Che posto ha l'ironia nella sua vita, nella sua scrittura, in questo romanzo?

«Non la amo molto. È una tradizione francese che non mi piace. Vedi proprio Voltaire. Lo scrittore che ha una pretesa di superiorità sui suoi personaggi, e magari del moralismo: ma come è possibile? Semmai preferisco l'humour nero che è un'uscita divertente da situazioni tragiche».


C'è dell'humour nero nella vicinanza che alcuni suoi personaggi qui praticano con l'incesto?

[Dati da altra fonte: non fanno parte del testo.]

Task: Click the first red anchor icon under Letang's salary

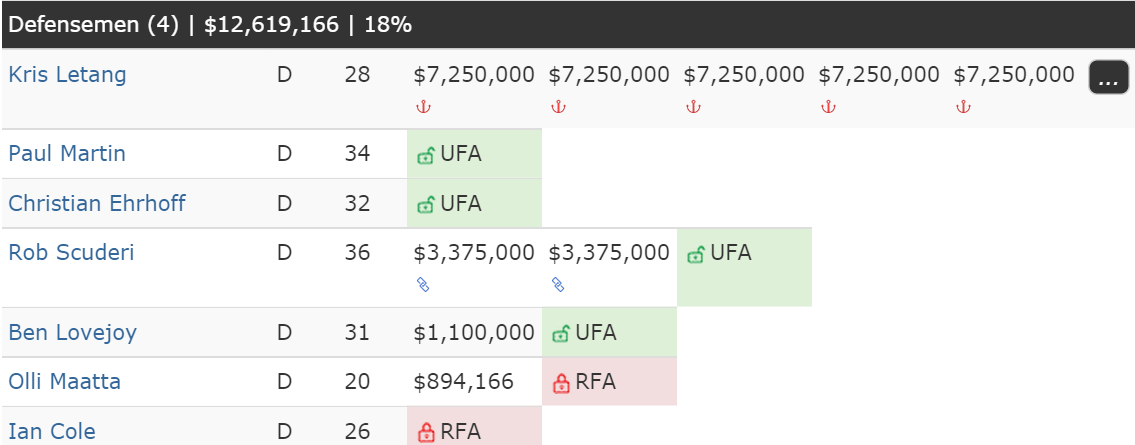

Intendo i due cugini di primo grado pazzi d'amore che si sposano, Matthieu che va a letto con due ragazze alla volta chiamandole "le sorelline".

«Direi che sono troppo influenzato dalle mie letture dei classici, dalle tragedie greche dove l'incesto gioca un certo ruolo,ma quell'espressione di Matthieu, "le mie sorelline incestuose" esprime anche una bella ambivalenza tra sessualità e tenerezza».

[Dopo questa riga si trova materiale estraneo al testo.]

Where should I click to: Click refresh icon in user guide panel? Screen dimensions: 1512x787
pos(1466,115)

È l'humour nero che le ha dettato le ultime righe del libro, quando Agostino, predicatore santo, al termine del suo sermone sull'aldilà muore colpito da una folgorazione: e se l'Aldilà non ci fosse?

«I passaggi umoristici sono al bar, nell'ultimo capitolo ho voluto fare il serio. Io spero che ad Agostino non sia successo davvero di dubitare in punto di morte. Ma il dubbio è inerente alla fede, ne fa parte e le dà valore, se le certezze fossero granitiche tutto sarebbe molto meno interessante e tragico. Agostino sopporta il crollo dei mondi umani perché crede in un mondo eterno. Pensi che terrore se ne dubitasse».


In un'intervista televisiva in Francia, all'indomani delGoncourt, lei ha dichiarato che una delle lezioni più grandi di scrittura le è venutadal nostro Giosué Calaciura, con «Malacarne». Può spiegarci il perché?

«Ho letto il libro purtroppo in francese, non in italiano. Ma mi ha colpito come un testo straordinario e non solo per lo stile. È un romanzo sulla mafia esatto sul piano storico e in forma di parabola estremamente poetica. La struttura, un mafioso che si rivolge al suo giudice, ha una potenza come mi è capitato di rado di sentire. Per me la lettura di "Malacarne" è stata un vero tour de force».